2.4. Filósofos Antigos e Medievais como Base

A constante pieperiana que analisaremos neste tópico dá, de modo especial, margem a mal-entendidos, de forma que procuraremos cuidadosamente precisar qual é o sentido da relação de Pieper com os filósofos antigos e medievais e, de modo muito particular, S. Tomás de Aquino.

Comecemos por registrar o fato da constante referência de Pieper a S. Tomás, Platão, Aristóteles e S. Agostinho. Para que isto se torne mais que evidente, basta consultar o índice onomástico de uma obra sua qualquer. Aliás, é o próprio filósofo de Münster quem o diz:

Nas questões que se referem às realidades fundamentais da existência[83] como esperança amor, graça, liberdade, morte, etc. a originalidade de um pensador individual significa muito pouco (...) enquanto a sabedoria dos antigos mostra-se com um rosto totalmente jovem se a meditamos com suficiente coragem[84].

# [Registros fornecidos]
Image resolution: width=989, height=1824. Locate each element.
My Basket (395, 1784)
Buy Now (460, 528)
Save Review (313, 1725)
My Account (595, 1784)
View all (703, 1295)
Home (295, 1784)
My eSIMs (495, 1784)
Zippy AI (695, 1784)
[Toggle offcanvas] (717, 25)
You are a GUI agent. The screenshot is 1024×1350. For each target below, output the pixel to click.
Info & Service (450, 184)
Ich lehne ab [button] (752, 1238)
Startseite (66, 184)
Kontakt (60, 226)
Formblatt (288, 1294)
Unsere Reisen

# [Tarefas]
- 1) Segundo o texto sobre Pieper, a quais pensadores ele faz referência constante?
- 2) Dê continuidade ao texto sobre Pieper a partir do ponto em que ele termina.
Os registros não têm nenhuma relação com o texto.

# [Respostas esperadas]
- 1) A S. Tomás, Platão, Aristóteles e S. Agostinho.

- 2)
Também se expressa do mesmo modo em relação a um tema tão vivamente atual como a Justiça[85]. E num livro em que segue passo a passo S. Tomás (mas a afirmação parece-nos valer para toda a obra de Pieper), afirma fazer essa referência "não com uma intenção histórica, mas para pôr em evidência a força de irradiação que se contém na realidade"[86]. Precisamente esse sentido foi desde muito cedo (1933) advertido no trabalho de Pieper pelo filósofo Peter Wust: "Trata-se de algo distinto de mero trabalho de escavação histórica"[87].

Como deve ser entendida então essa constante pieperiana? Poderíamos qualificá-lo de tomista? Sua resposta a esta pergunta é: não![88] Não, na medida em que "tomismo" possa dar margem a confusão com um sistema fechado de proposições, que passe ao largo das duas características mais decisivas da atitude de S. Tomás como pensador: a abertura para a totalidade e o caráter negativo de sua Teologia e Filosofia (de que ainda falaremos em 2.5 e 4.7).

Trata-se de uma questão de linguagem, na medida em que "tomismo" (no sentido da nota anterior) possa significar 'como disse Gilson', antes uma filosofia ad mentem Cartesii que uma ad mentem Divi Thomae"[89]. Por isso, Pieper julga mais fiel ao espírito de S. Tomás uma recusa do termo "tomismo"[90]: "Quem verdadeiramente filosofa sabe que - ao contrário do que pensam muitos professores de Filosofia - (...) o objeto próprio da Filosofia é a realidade"[91].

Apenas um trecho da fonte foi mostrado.